Superior Court of Delaware, New Castle

July 31, 2013

ELIZABETH DOHERTY, Claimant Below/ Appellant,
v.
VALITAS, Employer Below/ Appellee.

Submitted: April 25, 2013

Upon Consideration of Appellant's Appeal of Decision of the Industrial Accident Board

Lawrance Spiller Kimmel, Esq., Kimmel, Carter, Roman & Peltz, P.A., Attorney for the Claimant/Appellant.

Linda Wilson, Esq., Marshall Dennehey Warner Coleman & Goggin, Attorney for Employer/Appellee.

OPINION

Vivian L. Rapposelli, Judge

INTRODUCTION

Employee-Appellant Elizabeth Doherty ("Employee") appeals from a decision of the Industrial Accident Board ("Board") denying her Petition to Determine Additional Compensation Due. Employee sought workers' compensation benefits to include the payment of medical treatment for a 2011 wound to her left foot and a corresponding period of temporary total disability on the basis that the 2011 wound was causally related to an acknowledged 2008 work injury. Her employer, Valitas, ("Employer"), argued that the 2011 wound was unrelated to the 2008 work injury. The Board denied Employee's petition, and she appeals to this Court.

In her appeal, Employee asserts that the Board's decision was not based on substantial evidence and argues that the Board's decision warrants reversal. Specifically, Employee contends that the Board failed to fully consider the Employee's medical expert testimony and disregarded both experts' opinions in reaching their decision. The Court finds that the Board's decision was supported by substantial evidence and the Board committed no error of law to warrant reversal. Therefore, the decision of the Board is AFFIRMED.

FACTUAL AND PROCEDURAL BACKGROUND [1]

Employee has a history of diabetes with numerous medical issues affecting both lower extremities secondary to her disease. Her ongoing medical history includes evidence of severe diabetic peripheral neuropathy or nerve damage to the peripheral nervous system. In addition, Employee suffered from periodic cellulitis, osteomyelitis, wounds and ulcers to both feet as well as Charcot foot (collapsed bones in her left foot) resulting in "hammer toes" for which she requires a walking boot.
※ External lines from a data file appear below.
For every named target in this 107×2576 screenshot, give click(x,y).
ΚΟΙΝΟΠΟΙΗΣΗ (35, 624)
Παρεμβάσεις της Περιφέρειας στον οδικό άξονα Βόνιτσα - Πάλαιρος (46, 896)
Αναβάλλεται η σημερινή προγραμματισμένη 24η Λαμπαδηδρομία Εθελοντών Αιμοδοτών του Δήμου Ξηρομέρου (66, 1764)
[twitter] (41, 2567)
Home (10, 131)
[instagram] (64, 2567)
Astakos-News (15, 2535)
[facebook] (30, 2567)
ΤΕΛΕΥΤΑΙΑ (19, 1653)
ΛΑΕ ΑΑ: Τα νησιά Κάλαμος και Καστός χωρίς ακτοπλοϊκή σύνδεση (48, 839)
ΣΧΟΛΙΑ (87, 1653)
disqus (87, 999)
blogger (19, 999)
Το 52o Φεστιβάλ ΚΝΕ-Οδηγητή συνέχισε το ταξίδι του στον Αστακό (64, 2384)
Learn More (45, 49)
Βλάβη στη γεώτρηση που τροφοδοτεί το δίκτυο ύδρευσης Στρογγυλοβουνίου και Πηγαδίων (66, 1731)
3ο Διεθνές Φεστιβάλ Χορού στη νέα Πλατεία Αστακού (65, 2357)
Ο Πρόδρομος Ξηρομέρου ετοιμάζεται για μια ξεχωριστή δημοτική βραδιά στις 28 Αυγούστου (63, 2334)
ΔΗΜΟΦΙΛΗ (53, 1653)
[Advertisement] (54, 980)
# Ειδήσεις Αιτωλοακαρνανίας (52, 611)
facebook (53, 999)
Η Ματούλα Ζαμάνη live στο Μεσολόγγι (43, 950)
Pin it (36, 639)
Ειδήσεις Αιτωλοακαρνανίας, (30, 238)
Employee received medical treatment to address issues related to her feet including a 2009 amputation of the fifth digit of her right foot, unrelated to her 2008 work injury. Medical treatment also addressed multiple ulcers and wounds to both the tops and bottoms of her feet, including work-related and non-work-related treatment to the dorsal (mid-top) aspect of her left foot. Prior to her acknowledged work injury, Employee fell in 2006 and sustained a major wound around the toes and upper portion of her left foot. In 2007, Employee developed a wound on the bottom of her left foot which healed and was followed by an ulcer that opened on the top of the left foot near the toes. In 2008, Employee developed cellulitis in the right calf, unrelated to the work injury.

On June 9, 2008, while working at Baylor Women's Correctional Institute for Employer, Employee slipped on a wet floor and injured her right knee. Several days later, she noticed a wound to the top of her left foot near her toes. This wound eventually expanded to cover the entire top of her left foot which required a skin graft and resulted in hospitalization to address a subsequent staph infection. Dr. Paul Kupcha rendered most of the medical treatment for the wounds to the tops and bottom of her feet, including the medical treatment for the 2008 work injury. In addition, the work injury was treated with a skin graft by Dr. Lawrence Chang on August 19, 2008, which covered the entire dorsal part of Employee's foot. Employer acknowledged the 2008 work injuries to include a wound to the top of Employee's left foot and an injury to the right knee for which Employee received workers' compensation benefits.[2]

In July 2011, Employee developed an ulcer on the dorsal aspect of her left foot and began treatment through Dr. Sean Walpole. The wound, approximately the size of a dime, would eventually require a full skin graft after multiple failed attempts at synthetic grafts. Employer denied Dr. Walpole's 2011 medical treatment and the corresponding total disability on the basis that both were unrelated to the 2008 work injury.

In March and April of 2012, Employee filed Petitions to Determine Additional Compensation Due asking the Board to find a causal relationship between the acknowledged 2008 work injury and Employee's 2011 wound. Employee specifically requested payment of medical treatment to the dorsal aspect of her left foot and temporary total disability benefits ...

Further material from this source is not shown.